======== Dataset content
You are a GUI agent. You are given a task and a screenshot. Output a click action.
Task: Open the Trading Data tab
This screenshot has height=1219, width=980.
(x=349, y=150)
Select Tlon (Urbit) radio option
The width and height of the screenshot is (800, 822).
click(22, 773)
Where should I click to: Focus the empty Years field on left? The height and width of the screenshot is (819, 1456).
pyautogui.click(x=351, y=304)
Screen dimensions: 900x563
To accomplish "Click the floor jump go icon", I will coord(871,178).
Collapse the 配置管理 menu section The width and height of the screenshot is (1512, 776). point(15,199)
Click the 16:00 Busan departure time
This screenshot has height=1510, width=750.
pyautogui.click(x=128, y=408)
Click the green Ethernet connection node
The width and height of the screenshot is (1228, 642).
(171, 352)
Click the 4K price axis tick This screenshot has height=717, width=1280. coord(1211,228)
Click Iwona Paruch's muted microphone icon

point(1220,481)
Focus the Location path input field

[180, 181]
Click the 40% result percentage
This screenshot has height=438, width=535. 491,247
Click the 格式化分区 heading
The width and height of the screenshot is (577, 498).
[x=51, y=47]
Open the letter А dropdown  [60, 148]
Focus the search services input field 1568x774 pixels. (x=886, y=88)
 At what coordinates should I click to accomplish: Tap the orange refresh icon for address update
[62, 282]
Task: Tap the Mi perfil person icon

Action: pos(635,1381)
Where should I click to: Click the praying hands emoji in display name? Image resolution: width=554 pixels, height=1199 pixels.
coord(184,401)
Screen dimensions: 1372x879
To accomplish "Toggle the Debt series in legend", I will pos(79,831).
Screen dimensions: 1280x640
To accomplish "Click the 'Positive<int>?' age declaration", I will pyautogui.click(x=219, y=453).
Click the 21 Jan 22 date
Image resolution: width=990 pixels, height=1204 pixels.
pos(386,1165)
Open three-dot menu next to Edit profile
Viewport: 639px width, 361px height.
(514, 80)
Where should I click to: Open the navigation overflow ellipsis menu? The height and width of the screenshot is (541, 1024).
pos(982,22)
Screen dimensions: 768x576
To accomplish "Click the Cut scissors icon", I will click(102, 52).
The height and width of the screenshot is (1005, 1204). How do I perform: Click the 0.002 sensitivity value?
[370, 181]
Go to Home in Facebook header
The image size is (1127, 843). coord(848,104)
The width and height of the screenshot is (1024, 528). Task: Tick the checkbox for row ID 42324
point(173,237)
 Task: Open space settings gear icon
================
# What the task requires
Your answer must contain every line of the records, exactly.

# Answer for this exercise
You are a GUI agent. You are given a task and a screenshot. Output a click action.
Task: Open the Trading Data tab
This screenshot has height=1219, width=980.
(x=349, y=150)
Select Tlon (Urbit) radio option
The width and height of the screenshot is (800, 822).
click(22, 773)
Where should I click to: Focus the empty Years field on left? The height and width of the screenshot is (819, 1456).
pyautogui.click(x=351, y=304)
Screen dimensions: 900x563
To accomplish "Click the floor jump go icon", I will coord(871,178).
Collapse the 配置管理 menu section The width and height of the screenshot is (1512, 776). point(15,199)
Click the 16:00 Busan departure time
This screenshot has height=1510, width=750.
pyautogui.click(x=128, y=408)
Click the green Ethernet connection node
The width and height of the screenshot is (1228, 642).
(171, 352)
Click the 4K price axis tick This screenshot has height=717, width=1280. coord(1211,228)
Click Iwona Paruch's muted microphone icon

point(1220,481)
Focus the Location path input field

[180, 181]
Click the 40% result percentage
This screenshot has height=438, width=535. 491,247
Click the 格式化分区 heading
The width and height of the screenshot is (577, 498).
[x=51, y=47]
Open the letter А dropdown  [60, 148]
Focus the search services input field 1568x774 pixels. (x=886, y=88)
 At what coordinates should I click to accomplish: Tap the orange refresh icon for address update
[62, 282]
Task: Tap the Mi perfil person icon

Action: pos(635,1381)
Where should I click to: Click the praying hands emoji in display name? Image resolution: width=554 pixels, height=1199 pixels.
coord(184,401)
Screen dimensions: 1372x879
To accomplish "Toggle the Debt series in legend", I will pos(79,831).
Screen dimensions: 1280x640
To accomplish "Click the 'Positive<int>?' age declaration", I will pyautogui.click(x=219, y=453).
Click the 21 Jan 22 date
Image resolution: width=990 pixels, height=1204 pixels.
pos(386,1165)
Open three-dot menu next to Edit profile
Viewport: 639px width, 361px height.
(514, 80)
Where should I click to: Open the navigation overflow ellipsis menu? The height and width of the screenshot is (541, 1024).
pos(982,22)
Screen dimensions: 768x576
To accomplish "Click the Cut scissors icon", I will click(102, 52).
The height and width of the screenshot is (1005, 1204). How do I perform: Click the 0.002 sensitivity value?
[370, 181]
Go to Home in Facebook header
The image size is (1127, 843). coord(848,104)
The width and height of the screenshot is (1024, 528). Task: Tick the checkbox for row ID 42324
point(173,237)
 Task: Open space settings gear icon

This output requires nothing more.